数字孪生指的是对实物资产、过程以及系统创建的数字模拟虚拟模型。数字孪生集成了人工智能、机器学习和数据分析等技术以创建实时数字仿真模型,模型能够从多个数据来源学习和更新以表现物理对象的当前状态并预测未来状况。然而在建筑工程及施工领域,数字孪生在相关的建筑和基础设施资产方面的应用还处于起步阶段。人们对于占据建筑全生命周期最长的运营维护阶段的数字孪生的关注则更是缺少。实现建筑和城市高效运营维护的首要步骤,就是需要建立一个经过实际使用验证的高系统化和清晰的模型架构。依据目前多层模型架构研究,吕博士及其团队设计了一种面向单体建筑以及城市层面的数字孪生系统。基于该系统,她们首先开发了剑桥大学西剑桥站点的数字孪生案例,该系统集成了异构数据源,能够进行高效的数据查询和分析,为运维管理中的决策提供支持,并进一步弥合人类与建筑物、城市之间的关系。本研究旨在从技术角度,贯穿建筑和城市层面开发数字孪生的整个过程,并分享在实际实践中开发数字孪生的经验教训和挑战。其次,吕博士将介绍更多基于数字孪生的实施案例,如医院和基础设施。最后,吕博士将介绍数字孪生的几何模型的创建方法。

 

A digital twin (DT) refers to a digital replica of physical assets, processes, and systems. DTs integrate artificial intelligence, machine learning, and data analytics to create living digital simulation models that are able to learn and update from multiple sources as well as represent and predict the current and future conditions of physical counterparts. However, current activities related to DTs are still at an early stage with respect to buildings and other infrastructure assets from an architectural and engineering/construction point of view.
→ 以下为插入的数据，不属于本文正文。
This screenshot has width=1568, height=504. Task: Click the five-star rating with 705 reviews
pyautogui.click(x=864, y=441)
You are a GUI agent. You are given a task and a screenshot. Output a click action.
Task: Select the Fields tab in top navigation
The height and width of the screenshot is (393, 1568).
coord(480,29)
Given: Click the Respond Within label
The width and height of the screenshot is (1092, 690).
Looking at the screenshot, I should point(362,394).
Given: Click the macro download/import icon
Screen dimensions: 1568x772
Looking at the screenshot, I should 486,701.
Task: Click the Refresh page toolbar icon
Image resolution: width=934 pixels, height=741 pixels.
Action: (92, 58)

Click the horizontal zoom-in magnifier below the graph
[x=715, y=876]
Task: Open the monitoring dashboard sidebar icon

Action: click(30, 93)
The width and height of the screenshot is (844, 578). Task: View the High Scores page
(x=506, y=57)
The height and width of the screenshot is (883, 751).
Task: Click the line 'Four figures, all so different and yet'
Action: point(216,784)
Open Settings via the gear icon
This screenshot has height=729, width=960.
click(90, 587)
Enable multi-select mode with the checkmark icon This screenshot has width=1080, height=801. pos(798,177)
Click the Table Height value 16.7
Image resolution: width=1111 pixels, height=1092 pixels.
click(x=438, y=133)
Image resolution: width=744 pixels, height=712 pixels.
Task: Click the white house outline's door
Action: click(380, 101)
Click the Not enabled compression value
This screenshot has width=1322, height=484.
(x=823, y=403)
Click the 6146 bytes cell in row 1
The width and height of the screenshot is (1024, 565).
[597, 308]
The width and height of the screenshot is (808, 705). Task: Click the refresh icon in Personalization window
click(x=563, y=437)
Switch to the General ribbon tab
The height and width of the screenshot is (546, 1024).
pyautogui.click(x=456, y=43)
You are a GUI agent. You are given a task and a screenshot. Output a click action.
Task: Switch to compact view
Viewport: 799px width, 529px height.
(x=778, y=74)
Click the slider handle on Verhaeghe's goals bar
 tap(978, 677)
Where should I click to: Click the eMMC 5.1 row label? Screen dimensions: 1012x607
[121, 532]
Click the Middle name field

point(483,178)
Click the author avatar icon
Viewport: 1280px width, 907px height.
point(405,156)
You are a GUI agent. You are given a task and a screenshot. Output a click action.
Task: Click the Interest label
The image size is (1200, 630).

Less attention has been paid to the operation and maintenance (O&M) phase, which is the longest time span in the asset life cycle. A systematic and clear architecture verified with practical use cases for constructing a DT would be the foremost step for effective operation and maintenance of buildings and cities. According to current research about multitier architectures, our study presents a system architecture for DTs that is specifically designed at both the building and city levels. Based on this architecture, firstly a DT demonstrator of the West Cambridge site of the University of Cambridge in the UK was developed that integrates heterogeneous data sources, supports effective data querying and analysis, supports decision-making processes in O&M management, and further bridges the gap between human relationships with buildings/cities. This study aims at going through the whole process of developing DTs in building and city levels from the technical perspective and sharing lessons learned and challenges involved in developing DTs in real practices. Secondly, more digital twin-based implementations would be presented, such as hospitals and infrastructures. Thirdly, how to create the geometrical digital twins also will be presented.